- Promotional poster
- Genre: Mystery, Thriller
- Written by: Park Yeon-seon
- Directed by: Kim Yong-soo
- Starring: Kim Sang-kyung Baek Sung-hyun Kim Young-kwang Lee Soo-hyuk
- Country of origin: South Korea
- Original language: Korean
- No. of episodes: 8

Production
- Production location: Korea
- Running time: Sundays at 23:15 (KST)

Original release
- Network: Korean Broadcasting System
- Release: 30 January – 20 March 2011

Related
- Drama Special Series

= White Christmas (TV series) =

2011 South Korean television series

White Christmas is a 2011 South Korean television series starring Kim Sang-kyung, Baek Sung-hyun, and a cast of then-rookie actors, namely Kim Young-kwang, Lee Soo-hyuk, Kwak Jung-wook, Hong Jong-hyun, Esom, Kim Woo-bin, Sung Joon, Jung Suk-won, and Lee El. Written by Park Yeon-seon and directed by Kim Yong-soo, it aired as part of the Drama Special Series on KBS2 from January 30 to March 20, 2011 on Sundays at 23:15 for 8 episodes.

A series of deaths, including murder and suicide, take place over eight days in a private, elite high school deep in the mountains, with the students cut off from the outside world and in highly volatile and unstable emotional conditions. The drama deals with the question of whether evil is organic or environmental, and the potential for adolescents to be extremely empathetic as well as equally cruel.

==Plot==
Deep in the mountains of Gangwon, the private, elite Soo-sin High School is attended by the top 1% of students in the country. Their stellar marks are the result of constant pressure and a strict punishment system, to the point where students avoid any activities outside of studying. It is in this atmosphere that seven students and a teacher remain at school for the winter break, joined by Kim Yo-han (Kim Sang-kyung), a psychiatrist who was forced to take shelter with them after he was injured in a car accident nearby. Stranded from heavy snow, they spend eight days together ― from Christmas Eve to New Year's Day.

Park Mu-yeol (Baek Sung-hyun) is an honor student who chooses to remain in school during the winter break after receiving an abusive letter. Jo Young-jae (Kim Young-kwang) is a detested bully who attacks other people to hide his inferiority complex. Yoon Soo (Lee Soo-hyuk) is a disturbed, but rich student fronting a rock band. Yoon Eun-sung (Esom) was once a popular girl in school before having a sudden change of personality.

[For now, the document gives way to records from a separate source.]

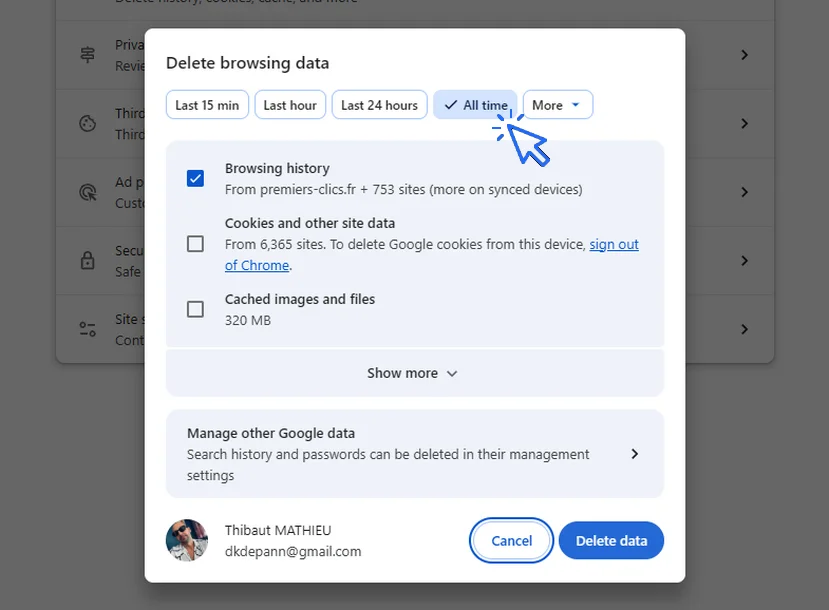Image resolution: width=829 pixels, height=610 pixels.
Task: Choose the Last 24 hours range
Action: click(379, 105)
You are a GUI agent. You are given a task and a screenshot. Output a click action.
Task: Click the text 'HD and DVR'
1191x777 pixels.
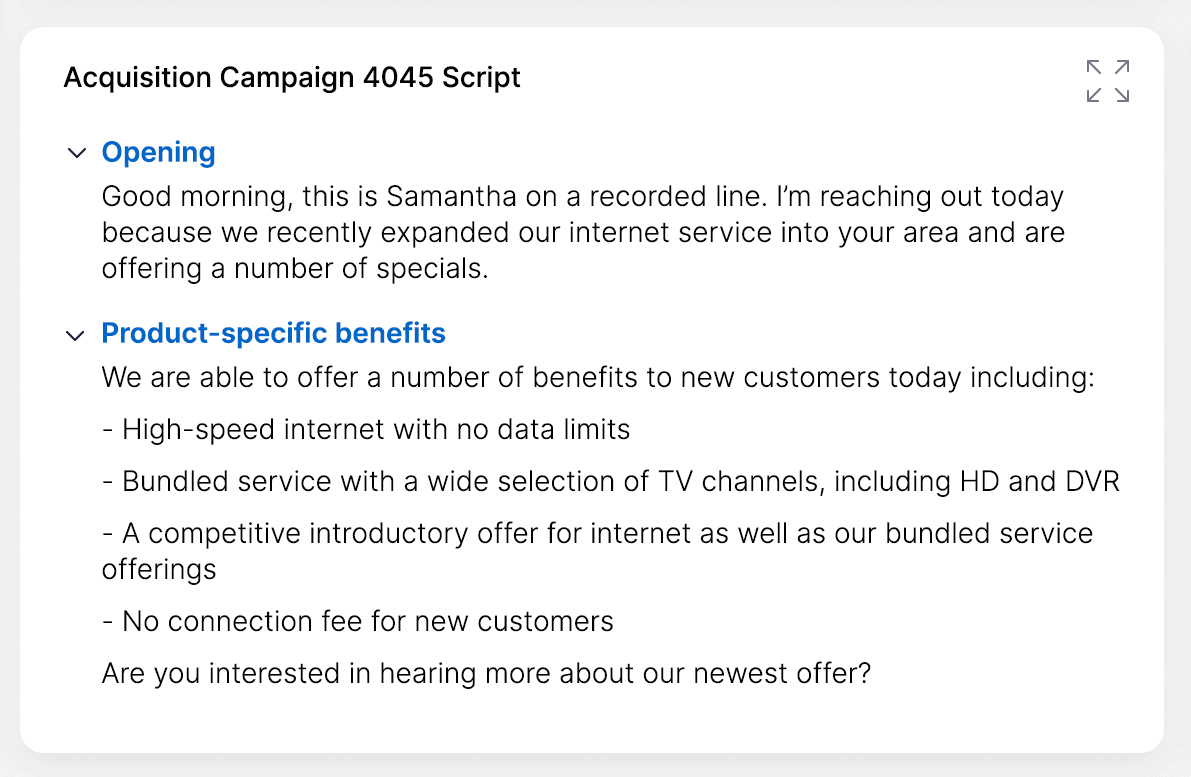point(1040,482)
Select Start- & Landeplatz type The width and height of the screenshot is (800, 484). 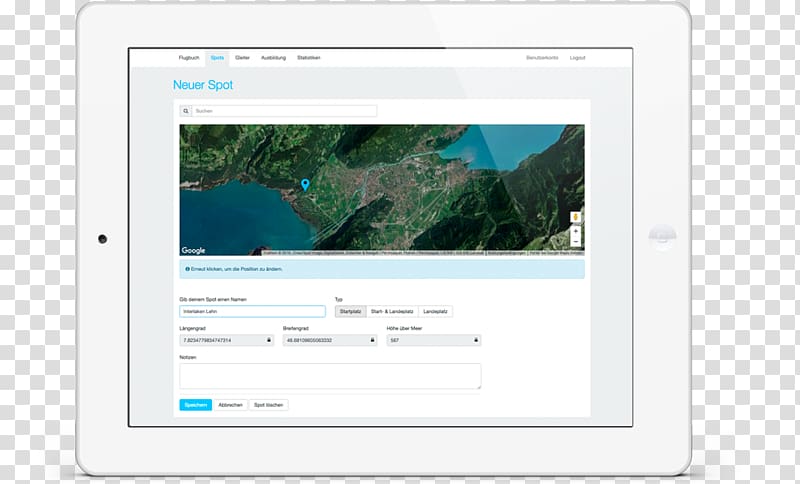[392, 311]
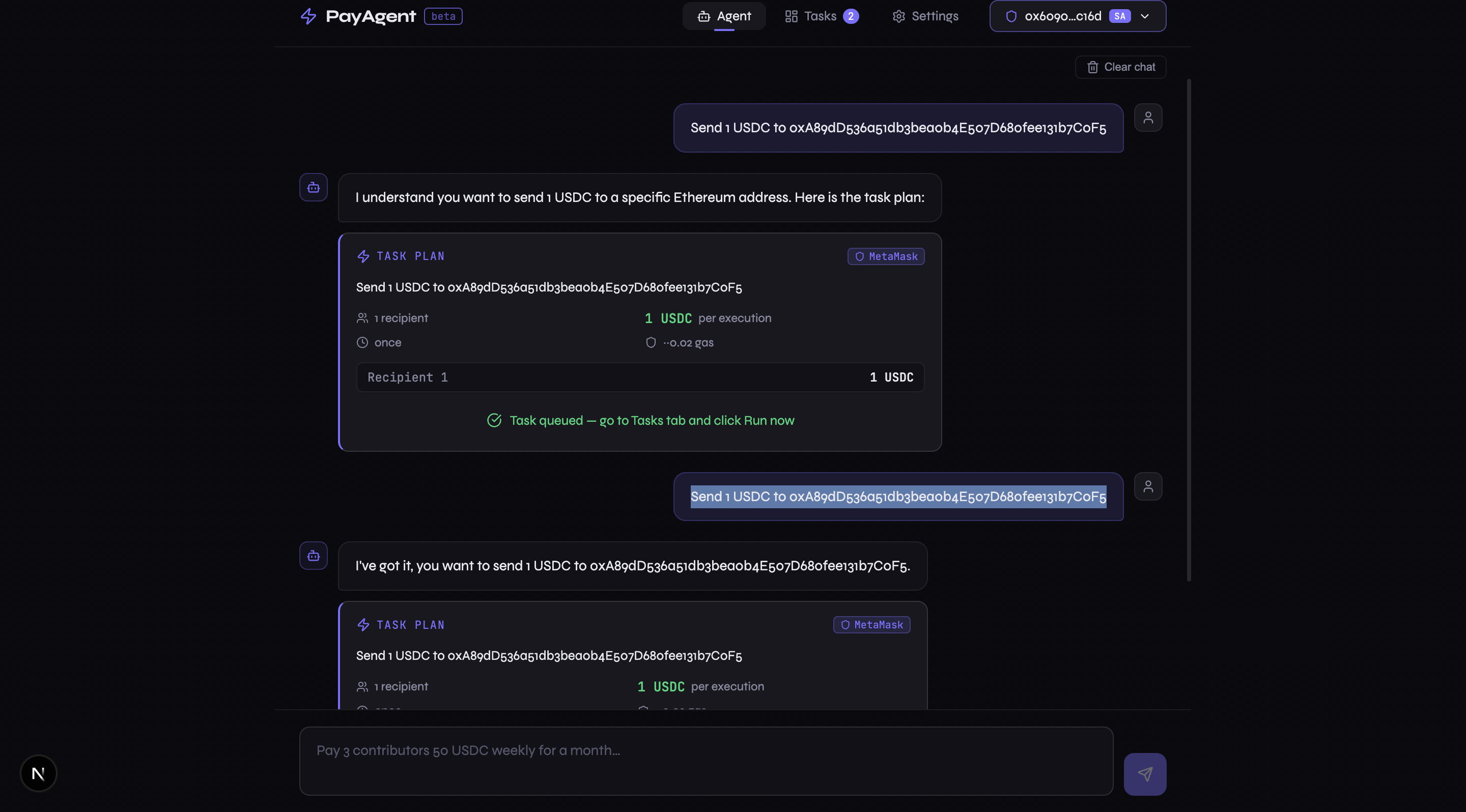Click the Clear chat button
The width and height of the screenshot is (1466, 812).
point(1120,67)
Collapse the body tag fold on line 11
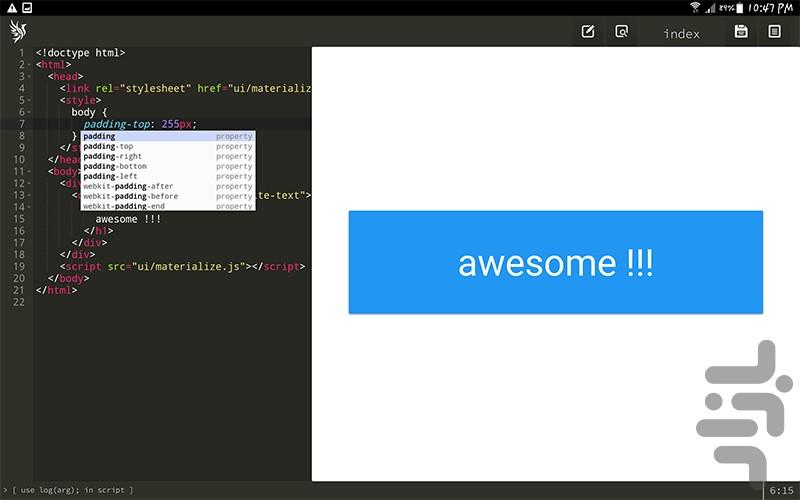The image size is (800, 500). [x=30, y=172]
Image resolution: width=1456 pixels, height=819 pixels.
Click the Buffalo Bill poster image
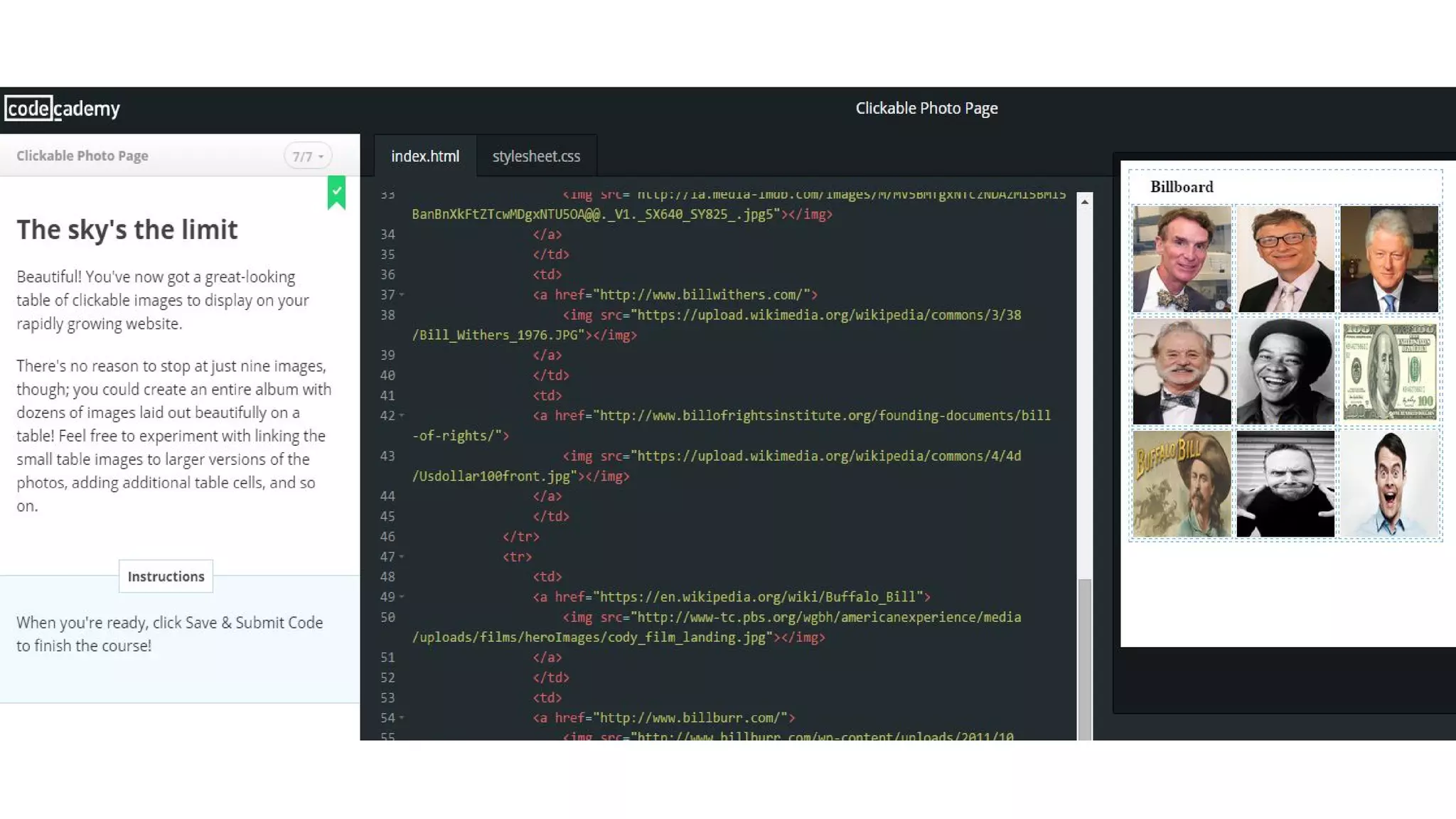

At a time when everyone else is celebrating the holidays, the students realize that the anonymous letters they each received were not the result of a harmless prank; there is a murderer in their midst. A question lies unspoken: Are monsters created, or are humans born monsters?

==Cast==
- Kim Sang-kyung as Kim Yo-han, a psychologist who takes refuge in the school after being stranded in a car accident.
- Baek Sung-hyun as Park Mu-yeol, an honor student who is driven by morals and justice.
- Kim Young-kwang as Jo Young-jae, a bully who attacks other people to hide his inferiority complex.
- Lee Soo-hyuk as Yoon Soo, a mysterious and eccentric rich boy with a love of music.
- Kwak Jung-wook as Yang Kang-mo, a snarky deaf boy who takes an interest in photography and filmmaking.
- Hong Jong-hyun as Lee Jae-kyu, a quiet and polite boy who transferred to the school within the past year.
- Esom as Yoo Eun-sung, a girl who used to be bright and friendly, but has since become withdrawn and cynical.
- Kim Woo-bin as Kang Mi-reu, a rowdy and infamous troublemaker.
- Sung Joon as Choi Chi-hoon, a stoic boy with the highest grades in the school, who is regarded as a genius prodigy by those around him.
- Jung Suk-won as Yoon Jong-il, the school's PE teacher.
- Lee El as Oh Jung-hye, a free-spirited woman with good survival skills.